An Occupational Health Service integrated with a preventive and curative one can be seen to be so essential in mining and other heavy industries that it should soon be extended to the whole of industry.   The method of supplying these services from Health Centres will call for experiment and it may be that some centres can operate in factories where these are served by a local community.  Health centres too cannot be provided without a considerable capital outlay and this must be considered with the need for a capital expansion in the hospital service. We cannot hope to equip our nation for the effective increase of output if we allow our health service to remain in a state of poor development which was sufficient a century ago.
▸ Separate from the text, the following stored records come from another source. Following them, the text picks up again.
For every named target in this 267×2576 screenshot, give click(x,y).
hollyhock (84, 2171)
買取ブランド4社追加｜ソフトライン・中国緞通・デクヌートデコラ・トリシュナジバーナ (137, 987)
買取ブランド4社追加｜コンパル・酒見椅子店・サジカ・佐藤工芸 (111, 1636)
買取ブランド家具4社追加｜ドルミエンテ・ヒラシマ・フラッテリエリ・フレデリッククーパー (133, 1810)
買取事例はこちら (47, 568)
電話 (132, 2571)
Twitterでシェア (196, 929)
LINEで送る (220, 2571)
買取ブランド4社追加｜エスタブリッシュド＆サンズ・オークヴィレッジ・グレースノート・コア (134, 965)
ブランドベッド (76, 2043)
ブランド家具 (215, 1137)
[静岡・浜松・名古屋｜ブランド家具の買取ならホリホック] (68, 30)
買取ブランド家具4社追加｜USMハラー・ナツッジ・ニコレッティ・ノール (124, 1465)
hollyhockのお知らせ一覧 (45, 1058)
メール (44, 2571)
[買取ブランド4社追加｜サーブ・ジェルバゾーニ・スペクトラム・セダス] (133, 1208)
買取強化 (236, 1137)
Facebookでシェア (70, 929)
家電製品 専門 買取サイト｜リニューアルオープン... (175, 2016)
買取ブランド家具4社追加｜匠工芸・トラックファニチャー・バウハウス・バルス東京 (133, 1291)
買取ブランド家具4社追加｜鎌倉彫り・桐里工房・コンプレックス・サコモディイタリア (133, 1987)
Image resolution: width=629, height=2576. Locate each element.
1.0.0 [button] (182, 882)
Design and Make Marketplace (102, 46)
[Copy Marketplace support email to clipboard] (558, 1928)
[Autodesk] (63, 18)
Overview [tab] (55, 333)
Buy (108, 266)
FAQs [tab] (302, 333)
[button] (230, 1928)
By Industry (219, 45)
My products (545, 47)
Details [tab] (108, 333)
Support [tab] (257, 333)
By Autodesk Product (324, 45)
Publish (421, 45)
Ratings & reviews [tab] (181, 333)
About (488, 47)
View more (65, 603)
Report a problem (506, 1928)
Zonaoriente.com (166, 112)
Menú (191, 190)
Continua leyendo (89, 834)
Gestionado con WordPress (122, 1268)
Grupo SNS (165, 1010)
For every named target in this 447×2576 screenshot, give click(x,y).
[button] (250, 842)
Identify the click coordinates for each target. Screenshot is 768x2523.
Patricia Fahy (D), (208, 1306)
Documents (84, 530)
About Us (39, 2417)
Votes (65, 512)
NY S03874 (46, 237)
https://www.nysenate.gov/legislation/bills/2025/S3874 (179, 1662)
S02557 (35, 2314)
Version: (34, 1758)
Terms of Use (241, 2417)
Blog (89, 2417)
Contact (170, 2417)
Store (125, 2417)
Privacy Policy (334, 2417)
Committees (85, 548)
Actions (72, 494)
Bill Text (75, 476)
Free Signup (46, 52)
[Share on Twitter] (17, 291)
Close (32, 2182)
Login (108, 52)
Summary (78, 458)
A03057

If preventive medicine is to be encouraged practitioners and specialists will need many more convalescent and rest homes than are at present available.  Much organic disease and mental ill-health is resulting from strain both at home and at work.  This could be alleviated by preventive rest breaks.  These should be available for people of all ages. At present it is almost impossible to get adolescents or aged people away.  Teachers in school and university, health visitors, factory nurses and others should be encouraged to refer all who appear to be in need of such a change to their own practitioners for assessment.   Routine medical examination extending throughout life should be the aim when there are sufficient doctors and premises to supply it.  Health education also needs more imaginative handling than it receives at present.  A special study of it could be introduced into the medical curriculum. At the moment too much of it is left to ill considered articles in the press and too little has official and scientific backing.  The application of science to medicine and an increasing social awareness amongst its practitioners are resulting in revolutionary changes in treatment. Similarly great changes could be brought about in prevention. An efficient organisation of the health service can ensure our population reaping ever increasing benefits at the same time the health worker will have a more satisfying life freed from many daily frustrations.